Wed, 29 Apr 2009, 01:35

A student writes:

	Dr. Patt, 

	I have two questions: 

	1)      PREDICATED BRANCHING :  We did an example of a single 
	instruction and then a merged execution flow.  In case there are 
	more than a few instructions within the branches, isn't it the case 
	that predicated branching could prove more expensive than taking a 
	penalty , since the instructions on one side of the branch will be 
	executed but never committed?

Yup!  ...and I thought we said that in class.  The compiler has to decide
whether the merge point (where the true and false paths come together) is
sufficiently far away that it is better to just simply treat the branch the
old fashioned way, and take a misprediction penalty if necessary.

	Also , is it true that predicated will have much greater benefit 
	with an out of order execution machine?

I think the simplest answer is: it depends. 

	2)       Out of order Execution : The examples shows we can have 
	multiple write backs in the same cycle.

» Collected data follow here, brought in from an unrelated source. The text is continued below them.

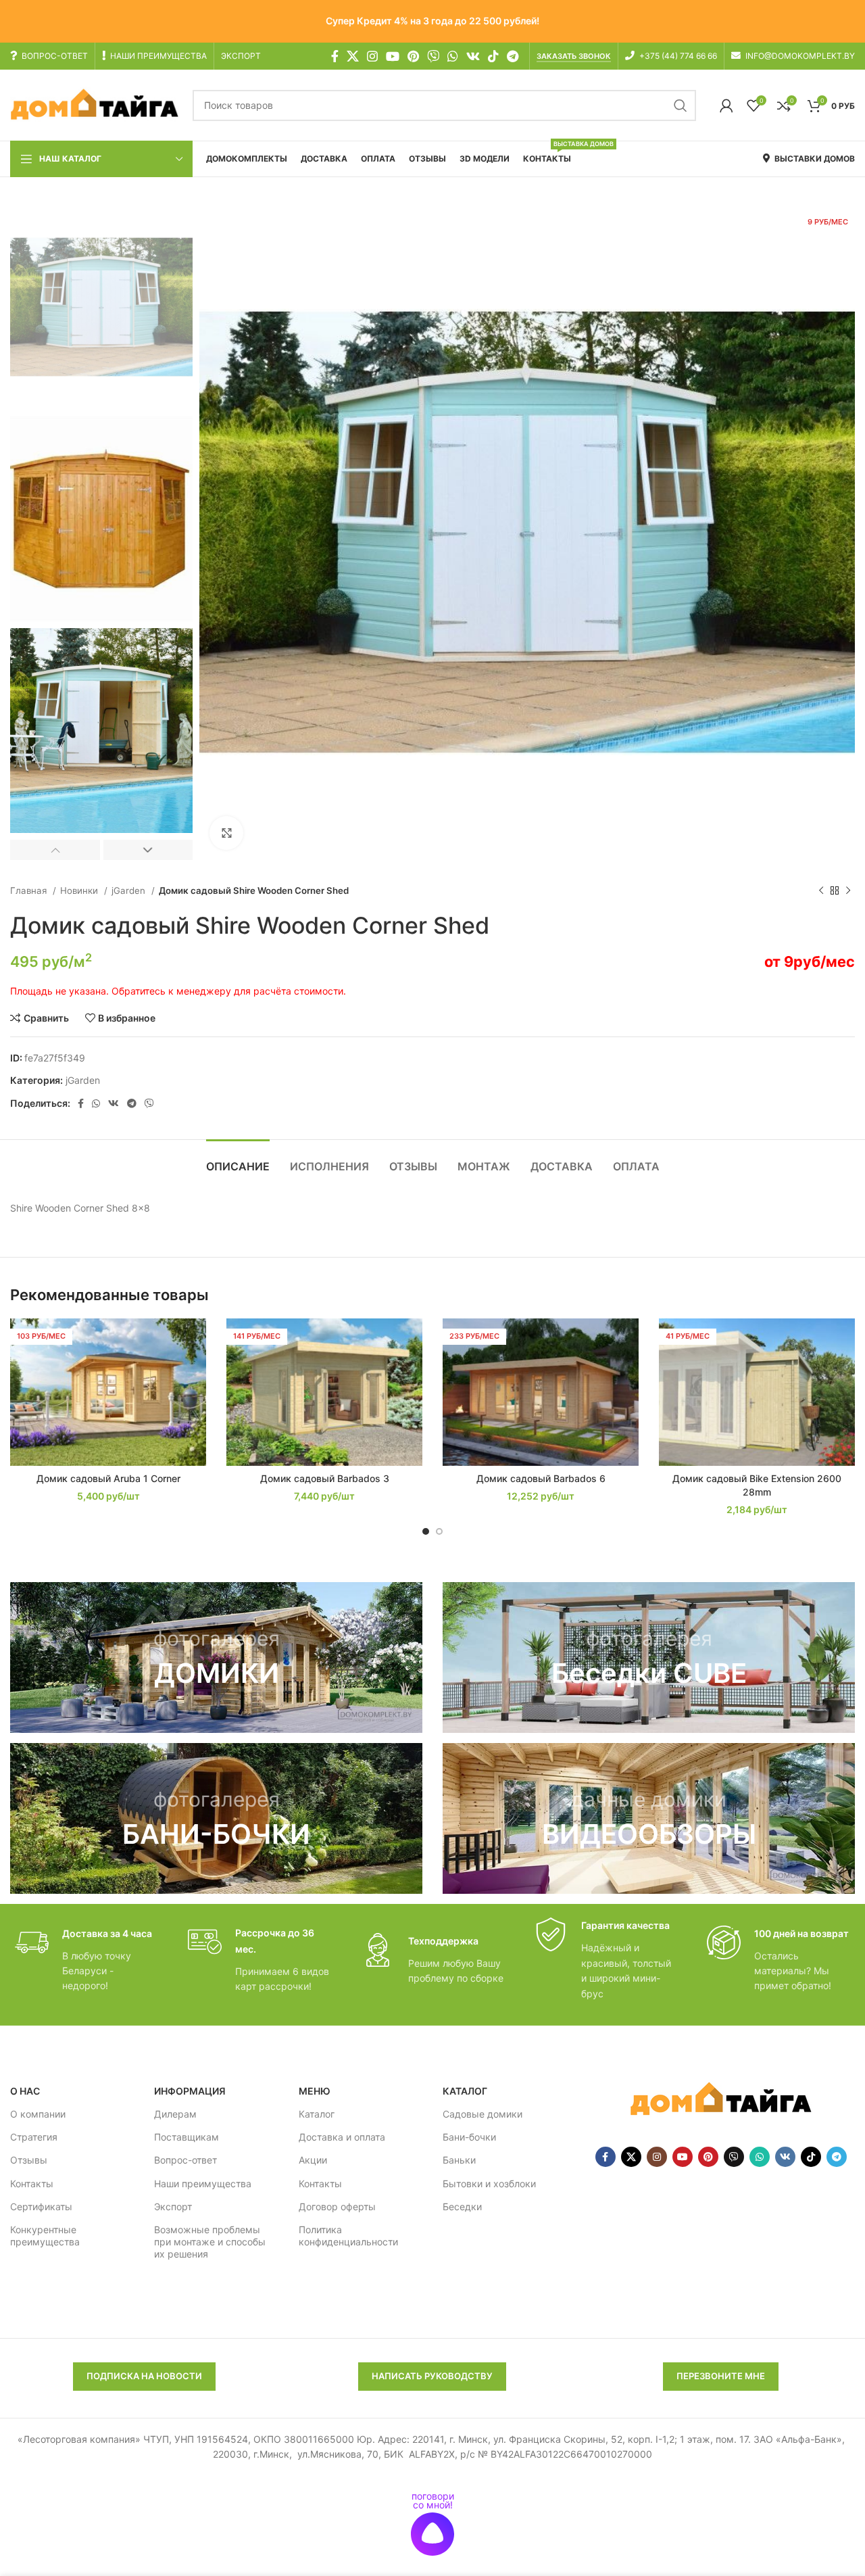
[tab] (238, 1159)
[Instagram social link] (372, 56)
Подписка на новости (144, 2375)
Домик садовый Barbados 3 (324, 1478)
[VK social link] (473, 56)
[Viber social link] (149, 1103)
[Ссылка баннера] (216, 1657)
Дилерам (175, 2114)
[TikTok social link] (493, 56)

Is this possible even in 
	the example case of a non-OOO machine,  that has one adder 
	( 5 cycles ) , a separate mul ( 6 cycles ) and the add follows the 
	mul instruction.  In this case both the add and mul would finish 
	at the same time  , and hence be ready to write. 

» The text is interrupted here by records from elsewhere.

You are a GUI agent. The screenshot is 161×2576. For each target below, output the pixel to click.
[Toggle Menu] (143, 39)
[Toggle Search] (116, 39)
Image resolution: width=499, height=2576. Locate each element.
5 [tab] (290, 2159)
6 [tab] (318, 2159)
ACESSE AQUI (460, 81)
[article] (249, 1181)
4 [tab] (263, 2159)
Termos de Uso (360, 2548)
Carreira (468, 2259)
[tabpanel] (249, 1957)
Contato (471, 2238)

	Would this capability make it an out of order execution machine?   

No, it would not make it an o-o-o execution machine, although if I change
the numbers a little, it could make it an o-o-o "completion" machine.
In that case, it is the hardware's job to make sure the instructions are
retired in order, even though they started execution in-order.

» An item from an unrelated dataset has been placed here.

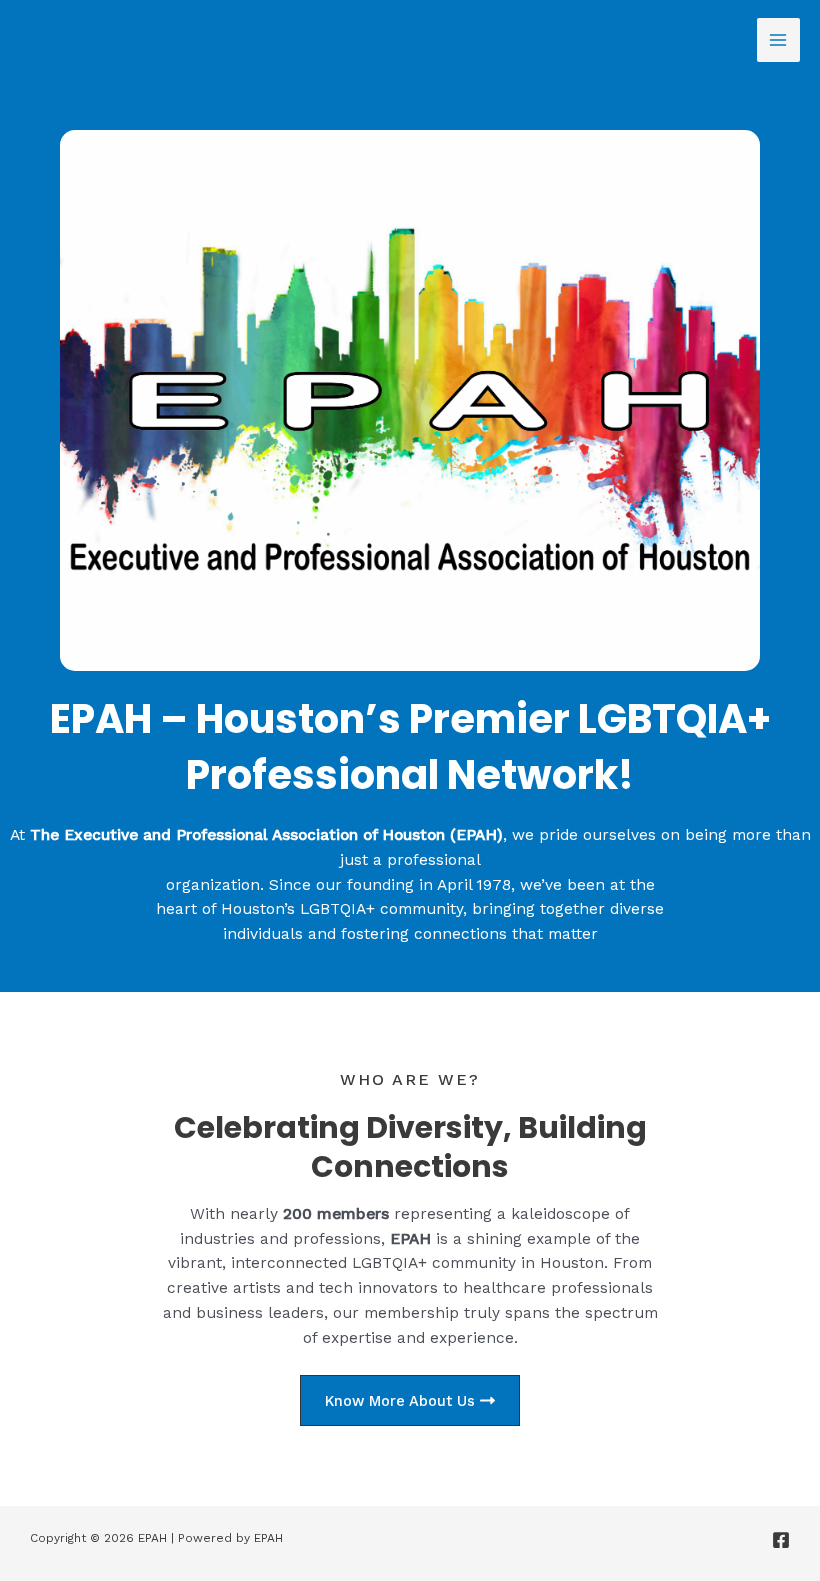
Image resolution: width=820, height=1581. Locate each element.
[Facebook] (781, 1540)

We normally think of an o-o-o execution machine as one in which the tags
allow instructions to get out of the pipeline if they are waiting for
something to continue and let younger instructions move ahead.  We can do
this because of the tags, register alias table, and mechanism for updating
the results.  The scenario you describe still presents a problem, but the
problem (as described above) can be handled with much less hardware.  In your
case, the older instruction stays in the pipeline, keeping the younger 
instruction from starting execution ahead of it.  Instructions start 
execution in program order.  But, as you correctly point out, if they 
complete o-o-o, then the hardware has to be sure that they retire in order.

	Thanks and Regards,

	<<name withheld to protect the student fine tuning his understanding>>

Hope this helps.
Yale Patt